Publicado en: 15/04/2011

Cuando quieres recuperar a tu ex, ¿Será bueno el intento?

Llanto, dolor y memorias. El recuerdo del primer beso te saca lágrimas, el lugar donde te dijo que te amaba ahora te causa pena y el día que decidieron no seguir juntos ha quedado grabado en tu memoria como una película que se repite.

 

No puedes evitar preguntarte qué pasó. Todo parecía estar bien. Lo cierto es que algunas mujeres toman esta oportunidad para disfrutar de la soltería. En cambio, otras preferirían estar con esa persona y darían cualquier cosa por intentarlo nuevamente.

Si estás pensando en jugártela debes tener varías cosas en claro. La posibilidad de regresar con tu ex dependerá de la situación por la que están pasando ambos. Según la psicoanalista Constanza Michelson, “lo primero que deberíamos hacer es saber por qué esa persona se convirtió en un ex”. Es decir, saber si uno se equivocó o si provocó la ruptura.

Michelson advierte que hay que “analizar cada caso” y cree que “tratar de redimirse es absolutamente legítimo y podría funcionar siempre y cuando el otro todavía esté enganchado”.

 

Paula Contreras, terapeuta de parejas del Instituto Chileno de Terapia Familiar, tiene una postura similar. “En los temas de pareja no hay recetas posibles”, y explica que hay que analizar varios factores.
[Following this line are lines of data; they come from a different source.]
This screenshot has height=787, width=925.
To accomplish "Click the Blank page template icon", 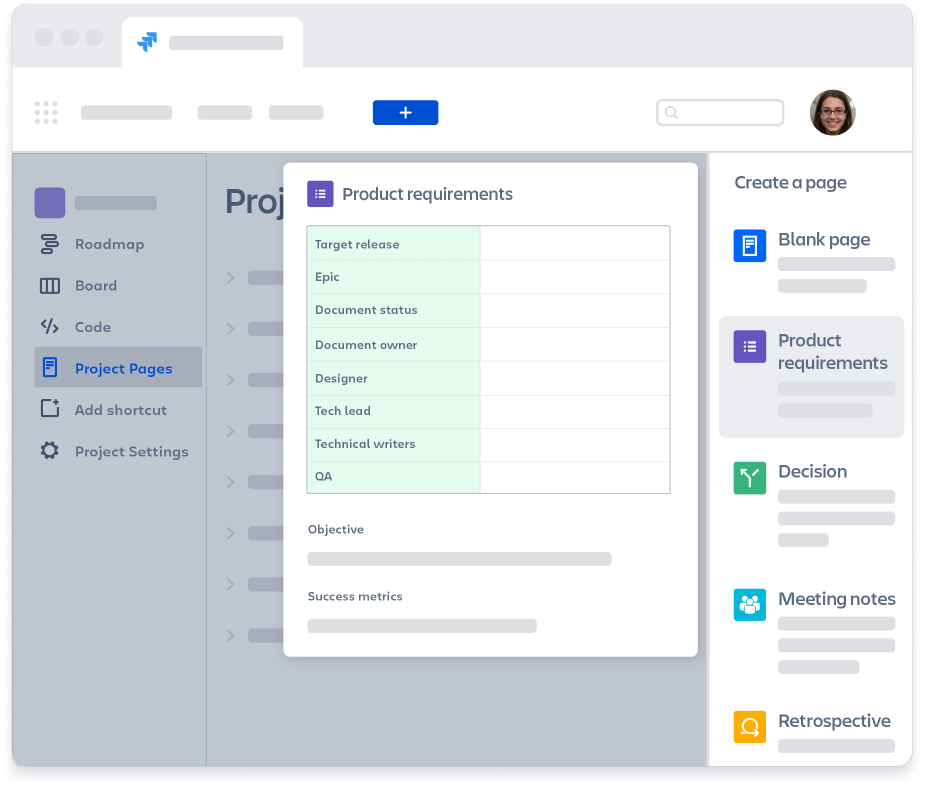I will (749, 245).
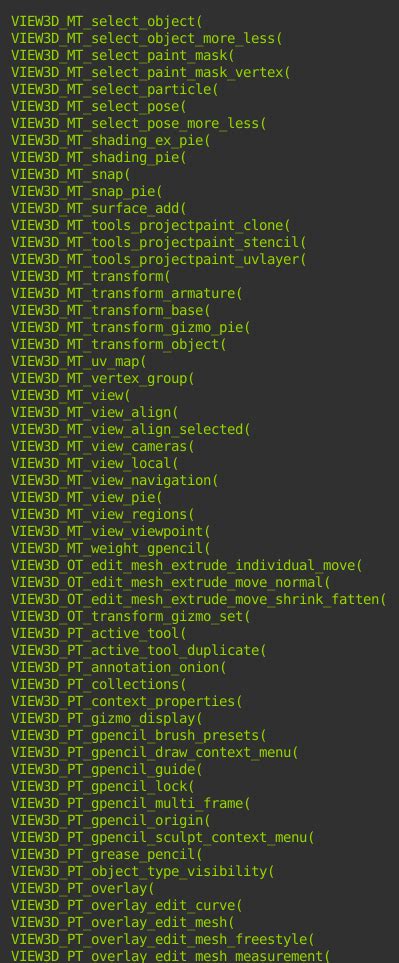
Task: Pick the VIEW3D_MT_shading_pie( suggestion
Action: 98,157
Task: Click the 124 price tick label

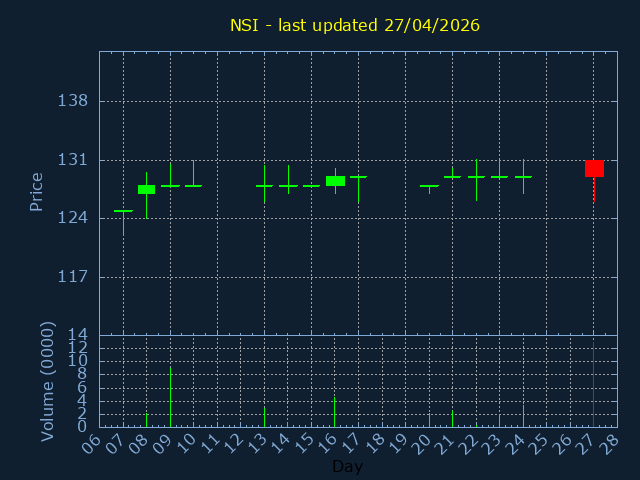Action: (73, 218)
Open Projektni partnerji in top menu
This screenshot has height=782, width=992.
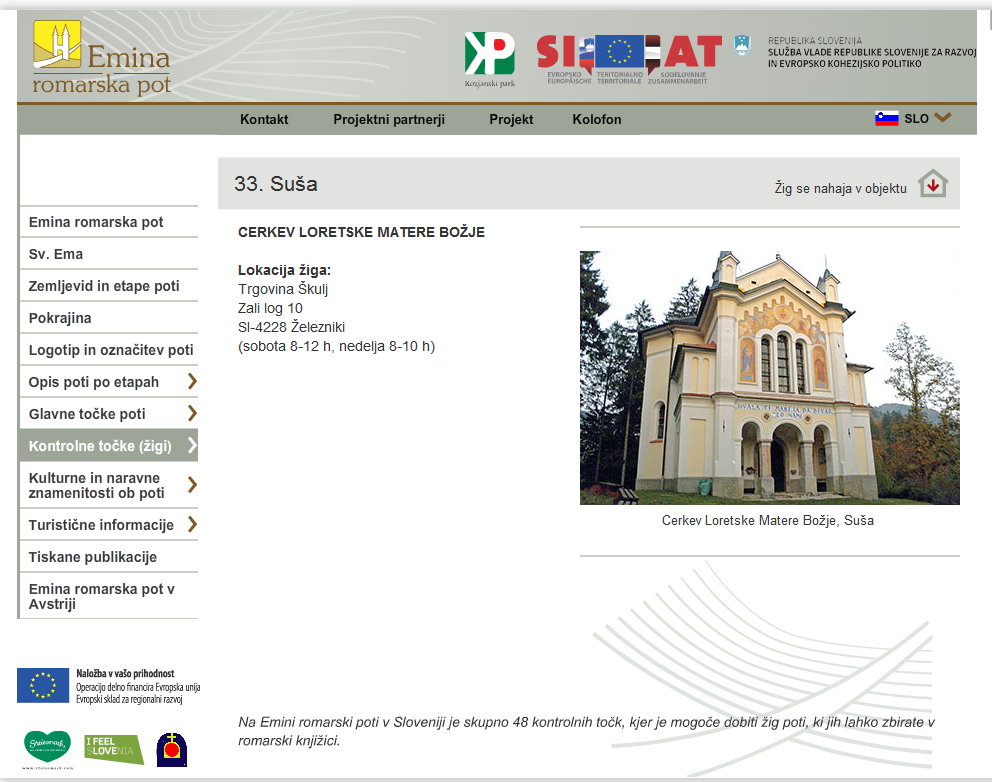(389, 120)
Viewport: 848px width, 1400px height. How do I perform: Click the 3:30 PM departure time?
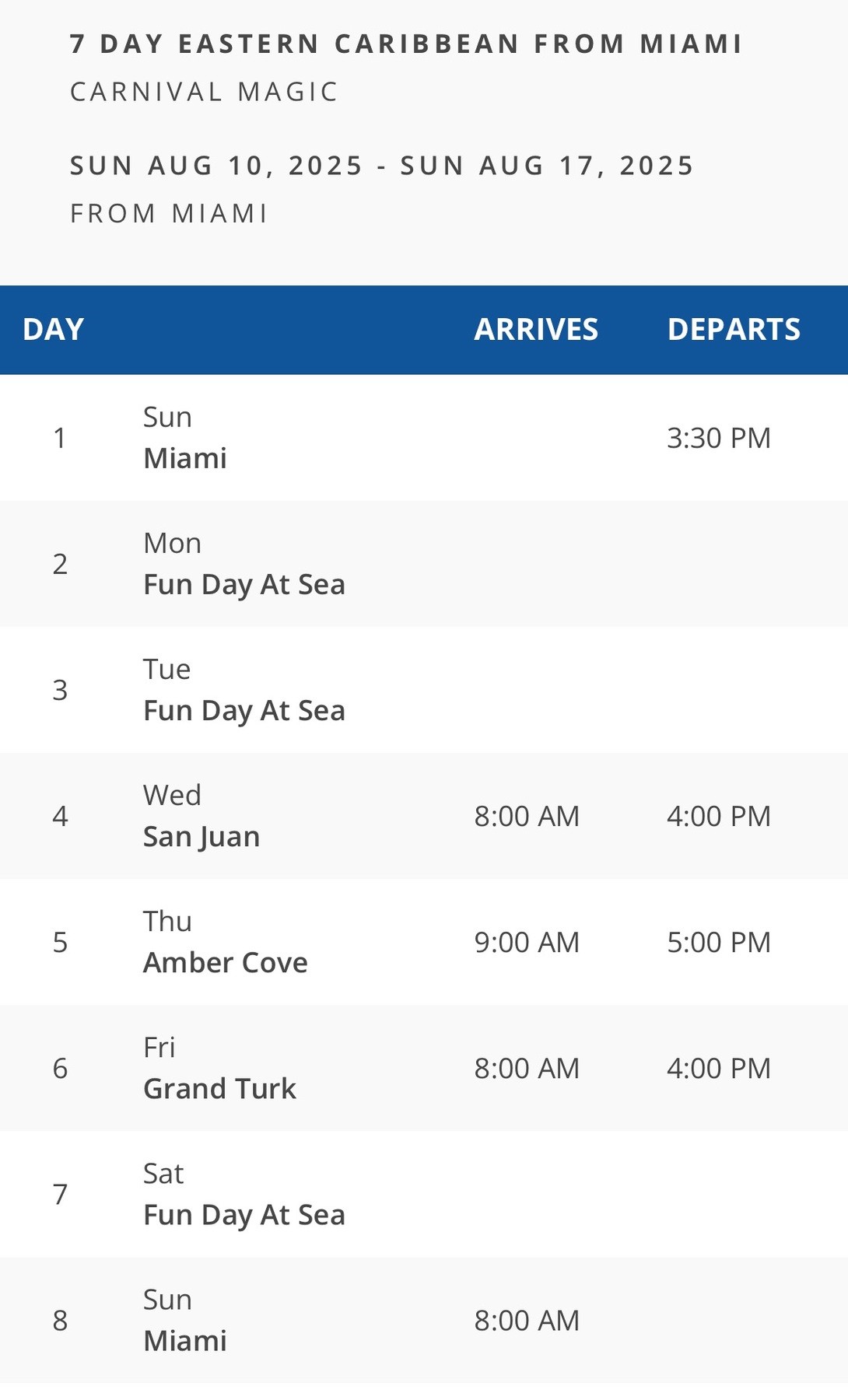pyautogui.click(x=718, y=438)
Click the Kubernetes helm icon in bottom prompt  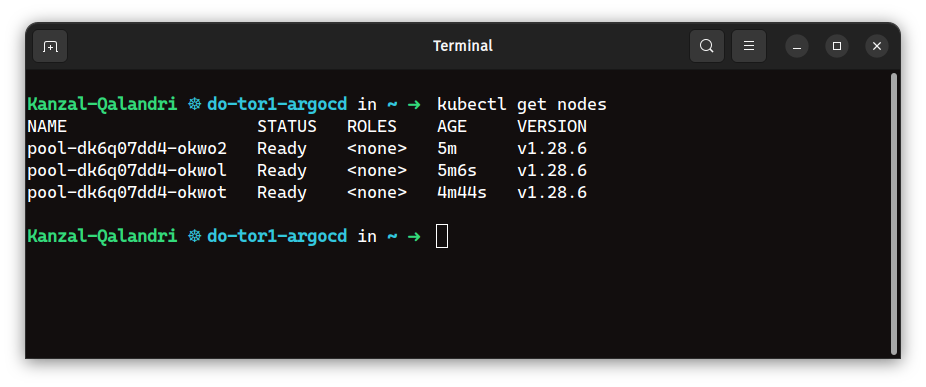click(x=194, y=236)
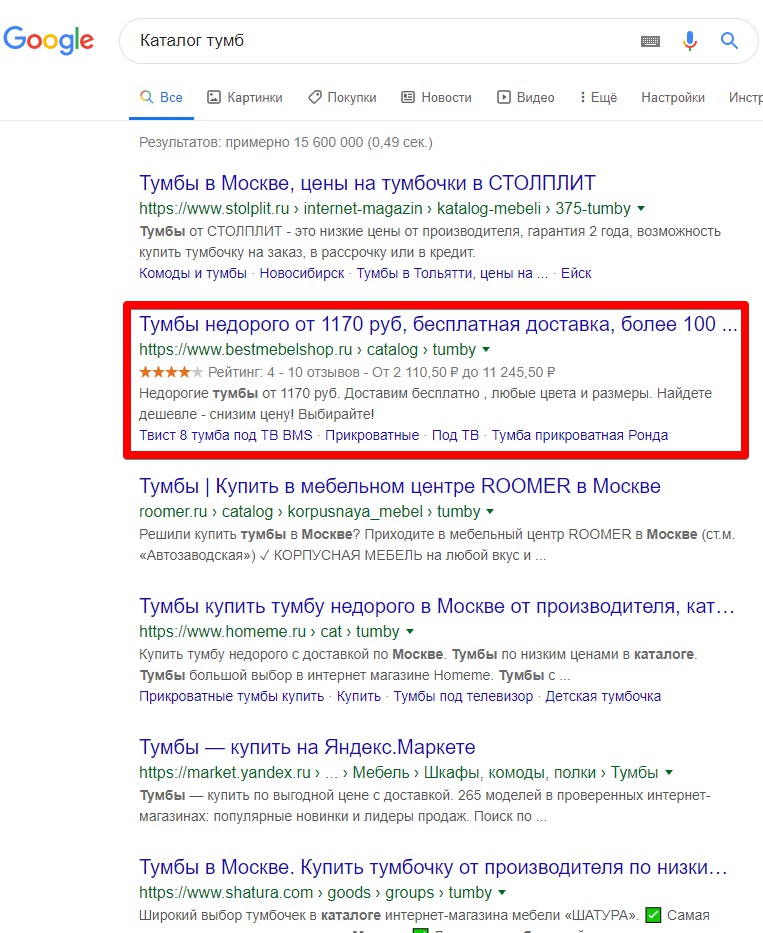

Algunos de estos son: ver si todavía existe la posibilidad de contar con un proyecto común, la presencia de sentimientos -por parte de ambos-, ya que esto permitirá reactivar la relación de pareja. Además, tener la capacidad de reconocer la responsabilidad personal en el daño ocasionado y ver si se puede reparar la relación, explica por su parte Contreras.

 

Si la otra persona no está interesada, la situación cambia. “Es diferente tratar de conquistar a alguien que está desinteresado en uno. Hacer esa operación es compleja porque nada garantiza que el otro quiera volver a estar conmigo”, agrega Michelson. “El desinterés podría ser porque una de las personas está demasiado disponible, entonces se pierde el desafío y el interés de estar con el otro”.

 

El proceso de sanación

Según explica la terapeuta, detrás de la ruptura se vive una pérdida, por lo tanto es muy probable que exista un proceso de duelo cargado de sufrimiento y dolor. Y agrega: “Muchas veces la pareja se ha separado emocionalmente antes de la separación física”. Contreras cuenta que según varios estudios, la diferencia entre las parejas felices e infelices es “la capacidad que tiene el cónyuge en inducir emociones negativas en el otro como la rabia, la pena y el desprecio”.

 

Si bien las parejas tienen dinámicas distintas, las investigaciones indican que un alto nivel de crítica donde se descalifica o desvaloriza al otro puede ser muy destructivo para la relación. Tener una actitud de defensa, donde todo es percibido como un ataque puede lesionar la relación. De hecho, el desprecio es el mejor predictor de divorcio.

 

Si tras la ruptura, la energía de la relación no ha cambiado, Contreras sugiere “no pensar en volver con el ex. Si aún hay resentimiento, no hay posibilidades reales de reparación, y si además no hay conciencia de la responsabilidad personal entonces tampoco es recomendable volver con el ex”.

 

Michelson por su parte dice que cuando se está pensando en conquistar al ex, “hacer lo que él o ella quiera no sirve” y añade: “Al contrario, lo que más pudiera servir –aunque no hay ninguna garantía- es hacerle falta al otro”.

 

“(En el psicoanálisis) creemos que hay que ser interesantes, y para eso no hay que estar en toda la relación. Esto significa no ser tan transparente, no conversarlo todo, sino más bien ser enigmáticos”, dice Michelson.


Segundo intento

“En caso que los dos estén enganchados creo que vale la pena hacer el esfuerzo si es que efectivamente el otro te gusta y todavía lo quieres”, enfatiza Michelson.

 

En algunas ocasiones, los motivos por los cuales una pareja se separa pueden ser más simples de resolver. “De repente algo económico, o un tema de familia pudo haber causado la separación pero sólo es cosa de ponerse de acuerdo”, agrega.

 

Contreras dice que si una pareja decide intentarlo nuevamente, deben aprender a resolver los conflictos de manera distinta a la habitual, entender que la presencia de crisis y conflictos forman parte de cualquier relación, y por lo tanto hay que cuidarla si es que el deseo común de ambos es que persevere la relación.

 

“En caso que los problemas de pareja sean irreconciliables, hay que aprender a ser valiente con eso”, dice Michelson.

 

“Algunas veces funciona, otras veces lo mejor es ni siquiera haberlo intentado”, concluye Contreras.